= Recorded data =

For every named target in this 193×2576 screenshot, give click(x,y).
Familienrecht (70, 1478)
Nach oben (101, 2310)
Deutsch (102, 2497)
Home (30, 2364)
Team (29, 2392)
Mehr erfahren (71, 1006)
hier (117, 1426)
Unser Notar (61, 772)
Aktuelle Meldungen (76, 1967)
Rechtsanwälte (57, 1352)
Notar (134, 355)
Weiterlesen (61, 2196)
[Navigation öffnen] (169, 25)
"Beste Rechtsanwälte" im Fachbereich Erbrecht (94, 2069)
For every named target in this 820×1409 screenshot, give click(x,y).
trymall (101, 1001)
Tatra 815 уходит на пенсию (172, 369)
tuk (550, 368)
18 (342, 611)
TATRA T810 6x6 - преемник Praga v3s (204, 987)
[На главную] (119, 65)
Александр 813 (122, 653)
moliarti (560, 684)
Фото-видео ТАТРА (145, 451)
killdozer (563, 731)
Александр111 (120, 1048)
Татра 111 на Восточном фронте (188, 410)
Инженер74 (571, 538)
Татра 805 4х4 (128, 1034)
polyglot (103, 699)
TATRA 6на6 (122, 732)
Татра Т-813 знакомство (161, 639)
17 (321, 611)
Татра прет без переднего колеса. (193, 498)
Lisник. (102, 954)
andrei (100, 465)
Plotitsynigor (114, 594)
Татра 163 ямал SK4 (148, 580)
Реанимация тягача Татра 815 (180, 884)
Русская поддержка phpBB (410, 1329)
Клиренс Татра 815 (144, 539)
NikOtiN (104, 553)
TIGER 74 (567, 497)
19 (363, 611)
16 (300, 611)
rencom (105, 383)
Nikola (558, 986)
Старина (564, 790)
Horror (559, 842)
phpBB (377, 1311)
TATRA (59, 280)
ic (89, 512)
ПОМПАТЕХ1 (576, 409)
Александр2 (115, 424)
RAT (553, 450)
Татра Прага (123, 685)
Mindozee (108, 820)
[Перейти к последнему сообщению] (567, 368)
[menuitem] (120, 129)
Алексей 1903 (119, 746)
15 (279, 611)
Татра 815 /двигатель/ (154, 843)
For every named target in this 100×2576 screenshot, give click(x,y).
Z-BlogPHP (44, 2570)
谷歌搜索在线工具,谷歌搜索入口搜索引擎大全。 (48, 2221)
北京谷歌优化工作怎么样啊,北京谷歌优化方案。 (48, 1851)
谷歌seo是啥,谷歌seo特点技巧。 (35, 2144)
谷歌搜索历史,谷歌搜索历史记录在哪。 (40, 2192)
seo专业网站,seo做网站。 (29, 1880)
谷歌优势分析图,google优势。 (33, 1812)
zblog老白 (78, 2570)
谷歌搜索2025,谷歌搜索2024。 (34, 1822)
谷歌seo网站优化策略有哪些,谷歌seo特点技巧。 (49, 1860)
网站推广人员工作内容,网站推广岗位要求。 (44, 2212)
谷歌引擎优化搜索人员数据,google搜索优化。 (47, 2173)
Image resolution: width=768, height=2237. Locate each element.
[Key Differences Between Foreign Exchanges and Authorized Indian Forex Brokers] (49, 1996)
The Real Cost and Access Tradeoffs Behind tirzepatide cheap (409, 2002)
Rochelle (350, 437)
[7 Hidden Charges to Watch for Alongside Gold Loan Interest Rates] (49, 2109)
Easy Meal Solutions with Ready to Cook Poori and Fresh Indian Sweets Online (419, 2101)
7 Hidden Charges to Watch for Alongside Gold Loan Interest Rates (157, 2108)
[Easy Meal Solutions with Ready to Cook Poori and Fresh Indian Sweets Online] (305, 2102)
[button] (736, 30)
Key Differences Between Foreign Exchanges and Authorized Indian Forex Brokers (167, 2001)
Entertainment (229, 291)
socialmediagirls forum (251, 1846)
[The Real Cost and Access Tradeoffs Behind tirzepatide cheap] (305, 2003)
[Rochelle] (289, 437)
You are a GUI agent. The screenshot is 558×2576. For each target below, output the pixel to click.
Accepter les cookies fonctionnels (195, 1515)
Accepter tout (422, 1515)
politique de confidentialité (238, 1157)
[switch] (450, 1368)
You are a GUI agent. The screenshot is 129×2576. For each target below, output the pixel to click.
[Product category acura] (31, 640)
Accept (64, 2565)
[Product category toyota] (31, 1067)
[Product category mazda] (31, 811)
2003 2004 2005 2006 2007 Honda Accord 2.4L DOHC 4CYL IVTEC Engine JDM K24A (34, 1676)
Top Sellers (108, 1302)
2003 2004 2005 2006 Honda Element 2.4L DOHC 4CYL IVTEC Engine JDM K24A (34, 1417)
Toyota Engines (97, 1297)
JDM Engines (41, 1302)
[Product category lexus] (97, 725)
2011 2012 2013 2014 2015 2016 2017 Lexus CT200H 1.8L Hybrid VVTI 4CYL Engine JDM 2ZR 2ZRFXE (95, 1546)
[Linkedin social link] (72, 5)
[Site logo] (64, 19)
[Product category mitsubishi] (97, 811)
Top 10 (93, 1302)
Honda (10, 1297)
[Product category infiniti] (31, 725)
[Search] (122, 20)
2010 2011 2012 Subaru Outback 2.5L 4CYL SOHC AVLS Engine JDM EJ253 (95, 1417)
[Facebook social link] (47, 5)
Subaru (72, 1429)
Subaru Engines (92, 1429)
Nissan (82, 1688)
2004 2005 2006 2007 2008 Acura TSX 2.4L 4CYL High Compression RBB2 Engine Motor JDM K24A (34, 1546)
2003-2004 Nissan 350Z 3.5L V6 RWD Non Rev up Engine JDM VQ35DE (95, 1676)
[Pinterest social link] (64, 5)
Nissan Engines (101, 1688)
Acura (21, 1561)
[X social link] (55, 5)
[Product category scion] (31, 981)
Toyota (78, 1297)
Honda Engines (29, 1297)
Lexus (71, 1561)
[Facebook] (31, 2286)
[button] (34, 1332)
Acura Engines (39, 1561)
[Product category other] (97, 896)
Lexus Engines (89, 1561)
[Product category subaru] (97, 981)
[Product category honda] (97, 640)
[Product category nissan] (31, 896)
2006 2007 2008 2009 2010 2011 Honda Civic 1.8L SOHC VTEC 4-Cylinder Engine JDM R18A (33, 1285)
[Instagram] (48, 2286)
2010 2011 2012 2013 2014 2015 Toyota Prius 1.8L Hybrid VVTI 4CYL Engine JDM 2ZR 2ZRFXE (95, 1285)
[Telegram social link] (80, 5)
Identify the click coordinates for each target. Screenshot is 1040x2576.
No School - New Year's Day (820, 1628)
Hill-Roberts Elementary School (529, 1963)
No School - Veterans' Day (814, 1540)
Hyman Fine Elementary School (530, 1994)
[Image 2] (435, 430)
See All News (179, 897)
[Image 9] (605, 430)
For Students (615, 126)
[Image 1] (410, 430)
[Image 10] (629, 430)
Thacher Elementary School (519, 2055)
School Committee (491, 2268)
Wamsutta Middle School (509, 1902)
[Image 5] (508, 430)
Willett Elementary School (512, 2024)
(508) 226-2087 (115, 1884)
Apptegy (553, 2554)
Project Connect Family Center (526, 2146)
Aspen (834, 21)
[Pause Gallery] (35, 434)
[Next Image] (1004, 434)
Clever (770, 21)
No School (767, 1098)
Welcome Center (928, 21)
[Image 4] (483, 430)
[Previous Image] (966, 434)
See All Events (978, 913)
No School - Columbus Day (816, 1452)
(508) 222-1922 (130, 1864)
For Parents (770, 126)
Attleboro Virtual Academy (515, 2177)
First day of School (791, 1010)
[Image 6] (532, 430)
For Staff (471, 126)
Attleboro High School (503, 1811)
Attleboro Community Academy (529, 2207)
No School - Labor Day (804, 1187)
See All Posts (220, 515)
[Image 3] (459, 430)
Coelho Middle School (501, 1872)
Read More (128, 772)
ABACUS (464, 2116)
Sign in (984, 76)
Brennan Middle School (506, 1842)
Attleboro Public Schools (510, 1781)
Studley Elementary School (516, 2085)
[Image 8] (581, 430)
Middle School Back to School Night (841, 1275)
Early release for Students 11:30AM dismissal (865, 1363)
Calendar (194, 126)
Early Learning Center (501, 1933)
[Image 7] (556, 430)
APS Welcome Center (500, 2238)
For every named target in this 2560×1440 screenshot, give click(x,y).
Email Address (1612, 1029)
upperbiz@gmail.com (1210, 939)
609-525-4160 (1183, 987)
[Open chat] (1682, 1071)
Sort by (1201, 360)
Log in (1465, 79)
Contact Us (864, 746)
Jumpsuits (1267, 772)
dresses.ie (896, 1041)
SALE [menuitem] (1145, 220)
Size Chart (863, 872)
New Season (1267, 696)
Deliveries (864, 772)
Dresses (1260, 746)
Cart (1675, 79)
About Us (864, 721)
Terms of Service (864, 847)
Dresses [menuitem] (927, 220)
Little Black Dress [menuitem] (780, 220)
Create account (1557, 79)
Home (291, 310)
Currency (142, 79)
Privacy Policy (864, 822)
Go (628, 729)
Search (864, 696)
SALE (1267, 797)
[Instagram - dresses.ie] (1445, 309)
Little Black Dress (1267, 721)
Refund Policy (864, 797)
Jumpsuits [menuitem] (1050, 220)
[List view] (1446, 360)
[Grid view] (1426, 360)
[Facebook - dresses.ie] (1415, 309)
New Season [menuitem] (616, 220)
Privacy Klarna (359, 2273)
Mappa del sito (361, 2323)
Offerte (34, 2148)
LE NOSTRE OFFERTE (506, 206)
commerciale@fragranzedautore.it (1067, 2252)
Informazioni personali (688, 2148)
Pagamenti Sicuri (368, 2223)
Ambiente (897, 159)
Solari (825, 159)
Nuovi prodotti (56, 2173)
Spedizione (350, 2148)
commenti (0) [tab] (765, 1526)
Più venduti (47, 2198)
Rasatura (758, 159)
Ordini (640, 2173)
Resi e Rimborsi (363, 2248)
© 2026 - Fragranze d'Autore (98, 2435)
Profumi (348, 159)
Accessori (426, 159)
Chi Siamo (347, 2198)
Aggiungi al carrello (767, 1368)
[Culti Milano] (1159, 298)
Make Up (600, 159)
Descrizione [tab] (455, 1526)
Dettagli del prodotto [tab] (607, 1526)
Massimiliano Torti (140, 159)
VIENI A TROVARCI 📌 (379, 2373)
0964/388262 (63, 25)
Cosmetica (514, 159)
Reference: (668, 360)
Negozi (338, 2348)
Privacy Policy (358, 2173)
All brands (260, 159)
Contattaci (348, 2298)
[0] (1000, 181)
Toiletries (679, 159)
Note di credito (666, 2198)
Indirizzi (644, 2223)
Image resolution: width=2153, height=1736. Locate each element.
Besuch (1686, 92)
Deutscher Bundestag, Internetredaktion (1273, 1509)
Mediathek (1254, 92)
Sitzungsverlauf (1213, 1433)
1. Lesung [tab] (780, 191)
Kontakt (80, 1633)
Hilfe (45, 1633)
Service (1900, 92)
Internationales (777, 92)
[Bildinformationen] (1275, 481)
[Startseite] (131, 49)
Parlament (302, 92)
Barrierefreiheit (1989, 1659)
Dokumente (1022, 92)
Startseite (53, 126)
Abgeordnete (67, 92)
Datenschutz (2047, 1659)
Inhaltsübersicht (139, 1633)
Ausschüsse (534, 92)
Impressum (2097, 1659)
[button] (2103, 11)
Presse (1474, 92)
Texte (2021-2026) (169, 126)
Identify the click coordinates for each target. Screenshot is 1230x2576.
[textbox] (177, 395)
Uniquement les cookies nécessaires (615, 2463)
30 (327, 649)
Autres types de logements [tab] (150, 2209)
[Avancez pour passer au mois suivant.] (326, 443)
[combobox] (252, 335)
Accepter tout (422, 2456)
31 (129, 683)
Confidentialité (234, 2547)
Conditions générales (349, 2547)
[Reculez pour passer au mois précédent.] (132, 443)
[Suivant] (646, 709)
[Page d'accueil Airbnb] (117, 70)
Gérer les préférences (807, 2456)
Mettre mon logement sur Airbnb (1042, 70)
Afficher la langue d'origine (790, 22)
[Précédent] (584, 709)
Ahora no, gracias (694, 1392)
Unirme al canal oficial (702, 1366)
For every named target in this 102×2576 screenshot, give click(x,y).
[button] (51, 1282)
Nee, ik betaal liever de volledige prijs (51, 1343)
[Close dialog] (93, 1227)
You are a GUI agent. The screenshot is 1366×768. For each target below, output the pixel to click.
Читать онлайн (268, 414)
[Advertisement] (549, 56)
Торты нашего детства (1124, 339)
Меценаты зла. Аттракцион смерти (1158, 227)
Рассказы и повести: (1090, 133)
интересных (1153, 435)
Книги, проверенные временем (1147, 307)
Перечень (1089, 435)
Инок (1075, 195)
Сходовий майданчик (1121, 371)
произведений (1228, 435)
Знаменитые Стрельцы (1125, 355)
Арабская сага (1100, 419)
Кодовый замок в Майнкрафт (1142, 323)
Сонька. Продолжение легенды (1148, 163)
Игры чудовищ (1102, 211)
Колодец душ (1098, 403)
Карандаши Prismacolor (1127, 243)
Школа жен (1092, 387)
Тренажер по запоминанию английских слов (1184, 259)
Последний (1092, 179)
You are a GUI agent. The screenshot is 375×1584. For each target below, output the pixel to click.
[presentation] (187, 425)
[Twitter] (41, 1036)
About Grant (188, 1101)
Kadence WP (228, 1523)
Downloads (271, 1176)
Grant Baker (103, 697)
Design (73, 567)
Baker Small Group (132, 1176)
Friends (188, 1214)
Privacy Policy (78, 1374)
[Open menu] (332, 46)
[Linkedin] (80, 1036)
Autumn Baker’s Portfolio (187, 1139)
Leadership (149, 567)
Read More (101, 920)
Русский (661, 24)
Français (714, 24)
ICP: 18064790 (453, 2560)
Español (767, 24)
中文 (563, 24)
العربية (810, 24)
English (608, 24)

= Your instructions =
Counting only the lines that include "Online", state how many there are in the entries, and nothing else.

= Solution to the problem =
2